Records excerpted from a collection:
________

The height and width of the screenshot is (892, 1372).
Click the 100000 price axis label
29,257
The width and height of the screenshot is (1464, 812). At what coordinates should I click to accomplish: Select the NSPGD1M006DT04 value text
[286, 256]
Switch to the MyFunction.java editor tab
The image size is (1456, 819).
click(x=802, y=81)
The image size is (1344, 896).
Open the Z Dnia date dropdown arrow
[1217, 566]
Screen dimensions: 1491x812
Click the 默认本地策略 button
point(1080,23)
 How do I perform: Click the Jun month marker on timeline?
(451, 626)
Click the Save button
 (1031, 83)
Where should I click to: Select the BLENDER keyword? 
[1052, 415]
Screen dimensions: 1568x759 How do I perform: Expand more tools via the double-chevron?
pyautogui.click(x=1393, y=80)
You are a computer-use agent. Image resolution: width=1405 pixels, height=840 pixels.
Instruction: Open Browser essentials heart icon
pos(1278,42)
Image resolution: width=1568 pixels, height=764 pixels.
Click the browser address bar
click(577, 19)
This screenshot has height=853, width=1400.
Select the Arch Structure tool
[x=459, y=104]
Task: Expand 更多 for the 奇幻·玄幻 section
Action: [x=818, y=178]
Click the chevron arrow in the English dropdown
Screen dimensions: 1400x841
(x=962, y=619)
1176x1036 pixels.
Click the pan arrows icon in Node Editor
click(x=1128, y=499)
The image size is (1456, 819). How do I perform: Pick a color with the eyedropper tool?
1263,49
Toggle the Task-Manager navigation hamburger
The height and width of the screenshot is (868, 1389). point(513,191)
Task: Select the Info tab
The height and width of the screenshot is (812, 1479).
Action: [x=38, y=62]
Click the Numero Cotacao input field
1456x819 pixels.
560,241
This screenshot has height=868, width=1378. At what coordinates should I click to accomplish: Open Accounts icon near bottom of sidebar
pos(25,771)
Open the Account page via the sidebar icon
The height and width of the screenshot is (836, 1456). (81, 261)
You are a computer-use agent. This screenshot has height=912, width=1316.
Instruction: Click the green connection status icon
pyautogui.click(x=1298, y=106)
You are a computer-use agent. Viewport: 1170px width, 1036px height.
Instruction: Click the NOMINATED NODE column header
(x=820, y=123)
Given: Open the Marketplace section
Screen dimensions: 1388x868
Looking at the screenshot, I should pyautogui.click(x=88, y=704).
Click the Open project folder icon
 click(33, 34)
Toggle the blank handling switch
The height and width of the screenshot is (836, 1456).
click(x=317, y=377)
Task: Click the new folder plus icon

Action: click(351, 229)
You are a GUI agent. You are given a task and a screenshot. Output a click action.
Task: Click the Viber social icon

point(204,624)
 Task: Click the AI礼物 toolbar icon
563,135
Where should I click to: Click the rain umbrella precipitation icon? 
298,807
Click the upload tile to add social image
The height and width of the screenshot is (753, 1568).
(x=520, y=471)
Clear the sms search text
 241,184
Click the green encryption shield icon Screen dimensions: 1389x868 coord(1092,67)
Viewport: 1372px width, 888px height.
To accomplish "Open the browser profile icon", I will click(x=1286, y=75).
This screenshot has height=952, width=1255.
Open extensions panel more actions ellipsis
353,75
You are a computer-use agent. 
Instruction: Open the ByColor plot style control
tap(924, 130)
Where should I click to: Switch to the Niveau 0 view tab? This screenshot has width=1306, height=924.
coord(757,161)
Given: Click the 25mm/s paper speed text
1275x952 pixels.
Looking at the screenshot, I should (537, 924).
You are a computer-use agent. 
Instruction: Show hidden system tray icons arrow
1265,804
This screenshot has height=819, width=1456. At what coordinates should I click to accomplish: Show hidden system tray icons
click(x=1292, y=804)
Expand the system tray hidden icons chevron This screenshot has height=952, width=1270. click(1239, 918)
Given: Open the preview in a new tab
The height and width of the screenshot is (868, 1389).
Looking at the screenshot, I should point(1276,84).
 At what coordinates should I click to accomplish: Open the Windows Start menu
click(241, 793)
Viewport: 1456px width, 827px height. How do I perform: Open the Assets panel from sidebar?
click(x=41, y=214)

________

Exercise details:
Repeat every entry exactly as written above.

Solved exercise:
The height and width of the screenshot is (892, 1372).
Click the 100000 price axis label
29,257
The width and height of the screenshot is (1464, 812). At what coordinates should I click to accomplish: Select the NSPGD1M006DT04 value text
[286, 256]
Switch to the MyFunction.java editor tab
The image size is (1456, 819).
click(x=802, y=81)
The image size is (1344, 896).
Open the Z Dnia date dropdown arrow
[1217, 566]
Screen dimensions: 1491x812
Click the 默认本地策略 button
point(1080,23)
 How do I perform: Click the Jun month marker on timeline?
(451, 626)
Click the Save button
 (1031, 83)
Where should I click to: Select the BLENDER keyword? 
[1052, 415]
Screen dimensions: 1568x759 How do I perform: Expand more tools via the double-chevron?
pyautogui.click(x=1393, y=80)
You are a computer-use agent. Image resolution: width=1405 pixels, height=840 pixels.
Instruction: Open Browser essentials heart icon
pos(1278,42)
Image resolution: width=1568 pixels, height=764 pixels.
Click the browser address bar
click(577, 19)
This screenshot has height=853, width=1400.
Select the Arch Structure tool
[x=459, y=104]
Task: Expand 更多 for the 奇幻·玄幻 section
Action: [x=818, y=178]
Click the chevron arrow in the English dropdown
Screen dimensions: 1400x841
(x=962, y=619)
1176x1036 pixels.
Click the pan arrows icon in Node Editor
click(x=1128, y=499)
The image size is (1456, 819). How do I perform: Pick a color with the eyedropper tool?
1263,49
Toggle the Task-Manager navigation hamburger
The height and width of the screenshot is (868, 1389). point(513,191)
Task: Select the Info tab
The height and width of the screenshot is (812, 1479).
Action: [x=38, y=62]
Click the Numero Cotacao input field
1456x819 pixels.
560,241
This screenshot has height=868, width=1378. At what coordinates should I click to accomplish: Open Accounts icon near bottom of sidebar
pos(25,771)
Open the Account page via the sidebar icon
The height and width of the screenshot is (836, 1456). (81, 261)
You are a computer-use agent. This screenshot has height=912, width=1316.
Instruction: Click the green connection status icon
pyautogui.click(x=1298, y=106)
You are a computer-use agent. Viewport: 1170px width, 1036px height.
Instruction: Click the NOMINATED NODE column header
(x=820, y=123)
Given: Open the Marketplace section
Screen dimensions: 1388x868
Looking at the screenshot, I should pyautogui.click(x=88, y=704).
Click the Open project folder icon
 click(33, 34)
Toggle the blank handling switch
The height and width of the screenshot is (836, 1456).
click(x=317, y=377)
Task: Click the new folder plus icon

Action: click(351, 229)
You are a GUI agent. You are given a task and a screenshot. Output a click action.
Task: Click the Viber social icon

point(204,624)
 Task: Click the AI礼物 toolbar icon
563,135
Where should I click to: Click the rain umbrella precipitation icon? 
298,807
Click the upload tile to add social image
The height and width of the screenshot is (753, 1568).
(x=520, y=471)
Clear the sms search text
 241,184
Click the green encryption shield icon Screen dimensions: 1389x868 coord(1092,67)
Viewport: 1372px width, 888px height.
To accomplish "Open the browser profile icon", I will click(x=1286, y=75).
This screenshot has height=952, width=1255.
Open extensions panel more actions ellipsis
353,75
You are a computer-use agent. 
Instruction: Open the ByColor plot style control
tap(924, 130)
Where should I click to: Switch to the Niveau 0 view tab? This screenshot has width=1306, height=924.
coord(757,161)
Given: Click the 25mm/s paper speed text
1275x952 pixels.
Looking at the screenshot, I should (537, 924).
You are a computer-use agent. 
Instruction: Show hidden system tray icons arrow
1265,804
This screenshot has height=819, width=1456. At what coordinates should I click to accomplish: Show hidden system tray icons
click(x=1292, y=804)
Expand the system tray hidden icons chevron This screenshot has height=952, width=1270. click(1239, 918)
Given: Open the preview in a new tab
The height and width of the screenshot is (868, 1389).
Looking at the screenshot, I should point(1276,84).
 At what coordinates should I click to accomplish: Open the Windows Start menu
click(241, 793)
Viewport: 1456px width, 827px height. How do I perform: Open the Assets panel from sidebar?
click(x=41, y=214)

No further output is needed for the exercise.